Ok, strap in. This one is going to get deep. Bitcoin is digital property not cryptocurrency. There it is I said it, but Michael Saylor said it first. Let’s break this down. First, let’s look at how the Securities and Exchange Commission (SEC) and the Commodity Futures Trading Commission’s (CFTC) classify Bitcoin. Both regulatory commissions have agreed that Bitcoin is a commodity. As a commodity, there are different regulatory enforcements from a stocks or a bonds. As a result of this classification, Bitcoin falls under the same category as gold and silver.
When I think of gold and silver, I think of gold coins and silver coins. I also think of these as physical property that I can control. However, since there is no physical Bitcoin to hold, your property is now digital. Listening to a recent Michael Saylor interview, he gave an example of buying the island of Manhattan. If you purchased Manhattan 200 years ago, the present day value, is probably 1,000,000,000x what was initially invested. So the value stored in the island of Manhattan has exponentially increased.
Are we really comparing Manhattan to Bitcoin?
Your damn right we are. The value you put into Bitcoin is subject to volatility. However, I’m sure that swampy island of Manhattan went through it’s ups and down before it became what it is today. Saylor has pointed out in interviews that Bitcoin is able to give billions of people worldwide digital property rights. It’s property that has no property lines other than how much you own. Their digital Manhattan that can go with them anywhere. Let’s dig deeper.

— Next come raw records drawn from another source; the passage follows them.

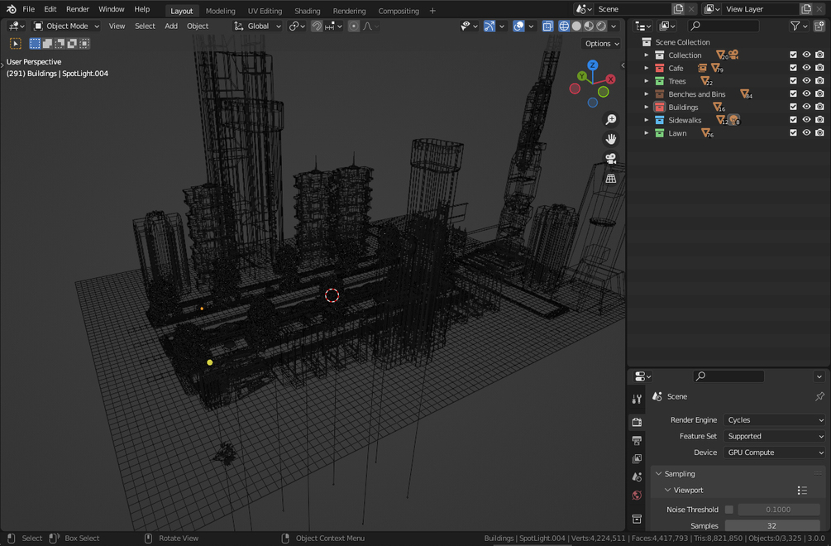
Task: Open the Render menu
Action: coord(77,9)
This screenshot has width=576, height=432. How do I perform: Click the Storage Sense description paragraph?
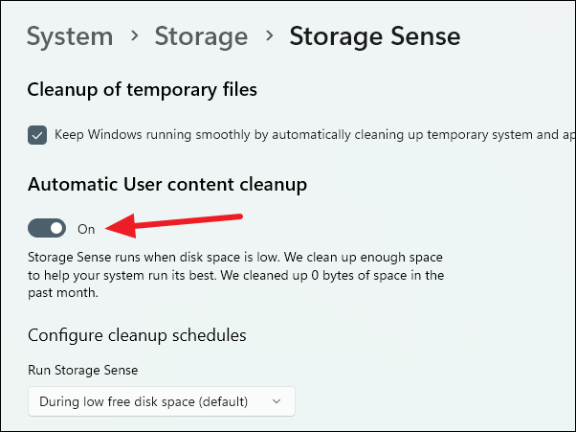click(235, 277)
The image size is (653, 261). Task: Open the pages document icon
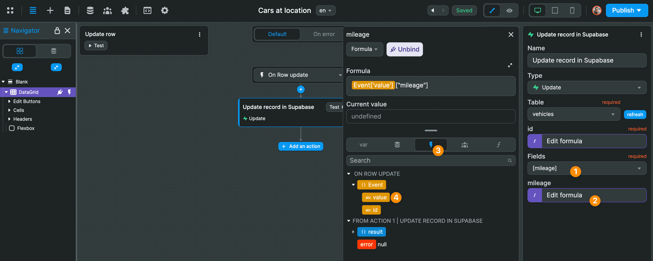point(67,10)
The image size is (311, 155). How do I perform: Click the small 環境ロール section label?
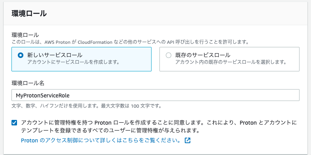click(x=25, y=35)
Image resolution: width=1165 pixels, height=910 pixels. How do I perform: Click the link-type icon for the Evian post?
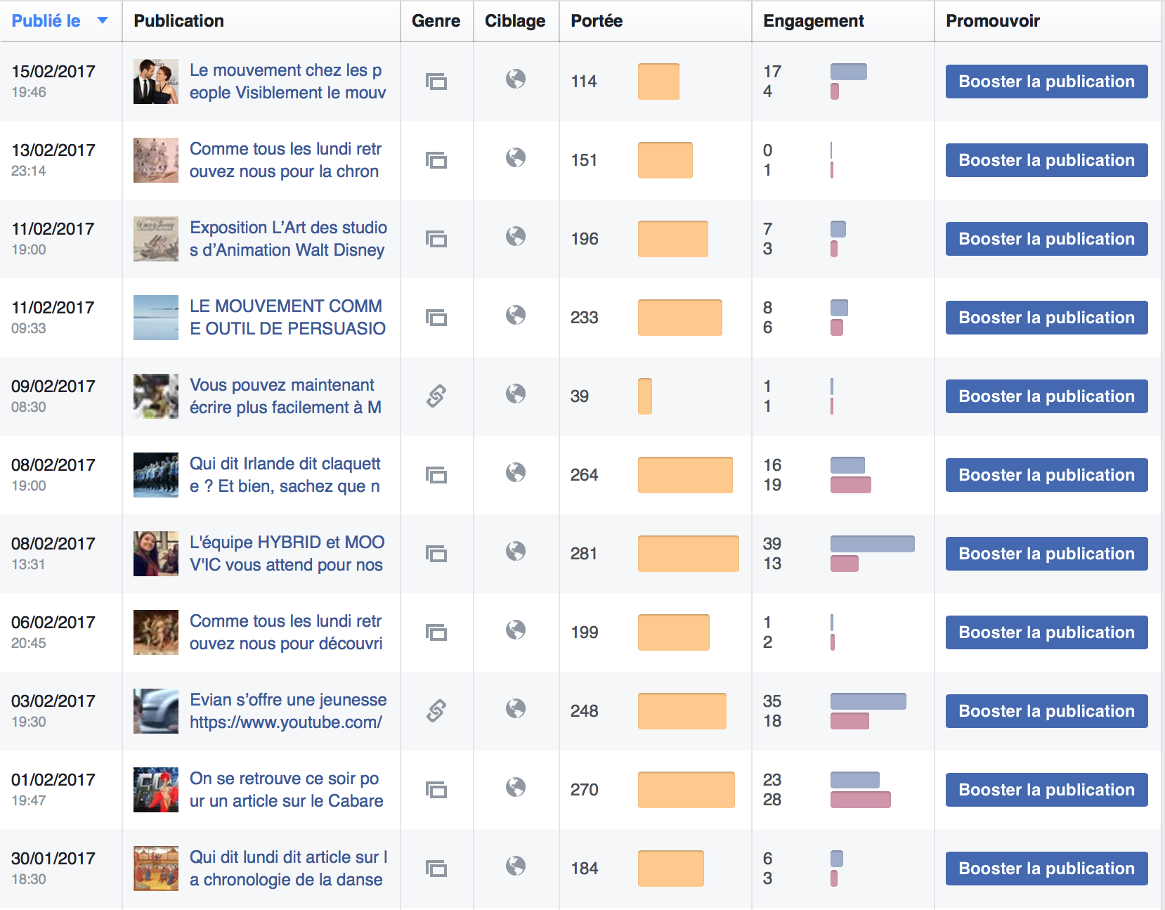[x=436, y=711]
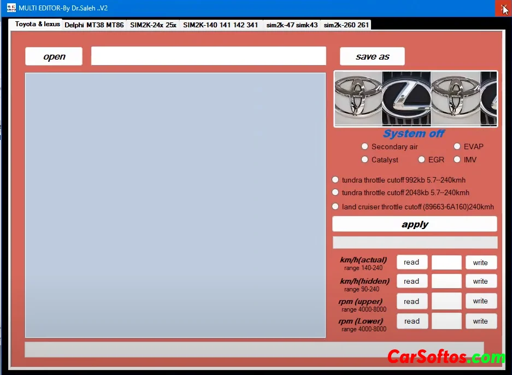Switch to sim2k-47 simk43 tab

point(292,25)
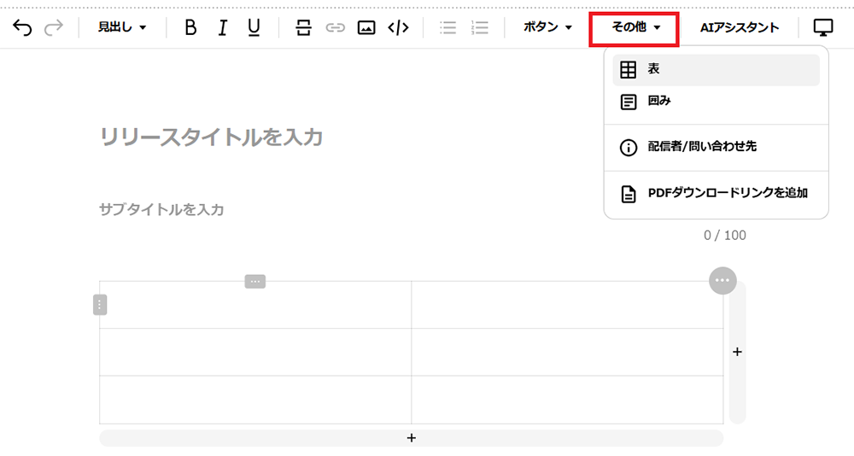
Task: Open the 見出し heading dropdown
Action: point(121,28)
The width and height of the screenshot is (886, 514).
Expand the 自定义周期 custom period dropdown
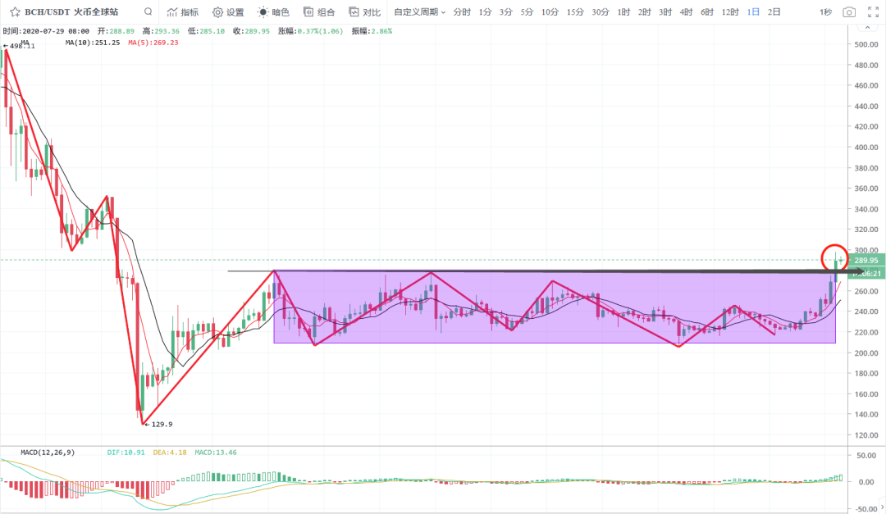point(419,12)
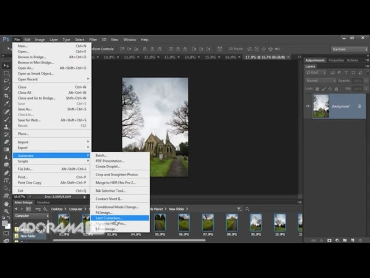Select the Lasso tool
The width and height of the screenshot is (370, 278).
[x=6, y=81]
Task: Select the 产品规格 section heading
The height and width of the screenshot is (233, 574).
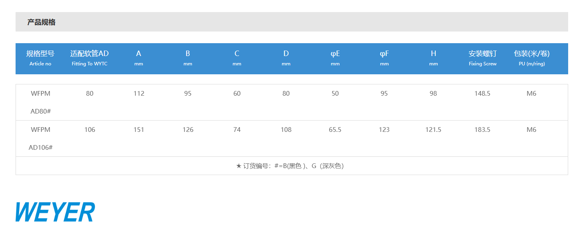Action: point(41,22)
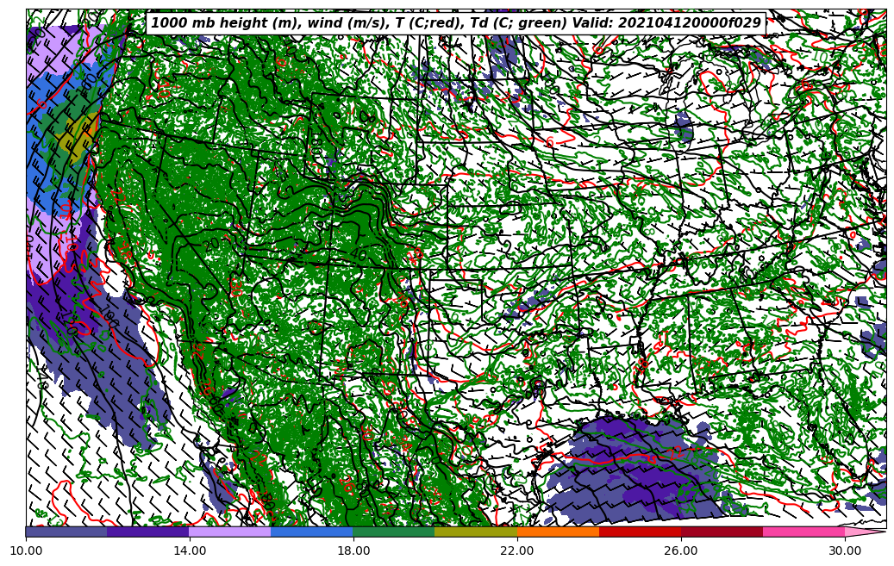This screenshot has height=566, width=894.
Task: Click the olive 20–22 colorbar segment
Action: coord(476,532)
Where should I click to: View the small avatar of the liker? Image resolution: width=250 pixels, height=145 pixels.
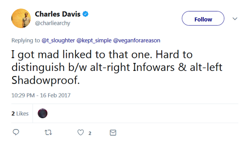(x=43, y=113)
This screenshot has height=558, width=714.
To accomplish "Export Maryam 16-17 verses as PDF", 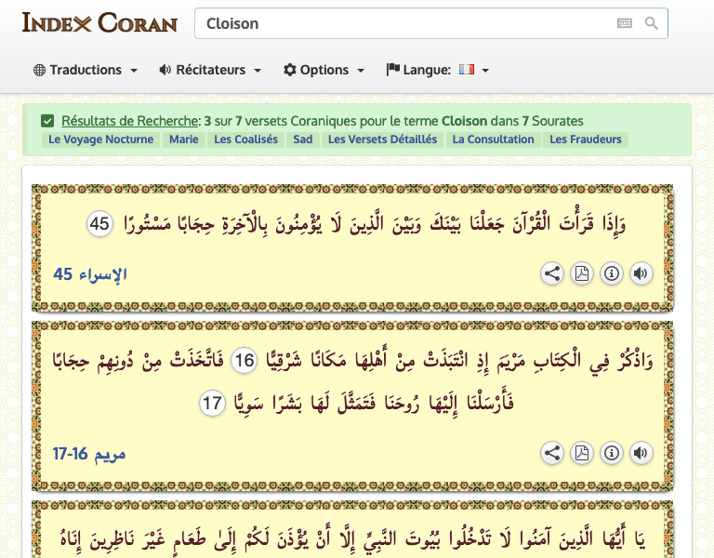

So I never get to enjoy my digital property?
This is truly the beauty of what’s to come for bitcoin. As of right now, you can put your Bitcoin on exchanges and gain yield on your coins. There are also exchanges that you can put your Bitcoin up as collateral and take out loans. If this is a new concept, Robert Kiyosaki talks about how the rich don’t own anything and don’t pay taxes or at least not as much as you would think. The rich leverage their assets to buy more assets. Take out loans and use them to buy assets, that is tax free money you gain from owning digital property.
In conclusion, at first this was a difficult concept for me to understand. Regulators have given us a win in regard to Bitcoin. Bitcoin has been called digital gold, gold 2.0, and a store of value. All of these things are true at the same time. Property. We are moving into a new age; and we have to unlearn the traditional routes we have learned. Out.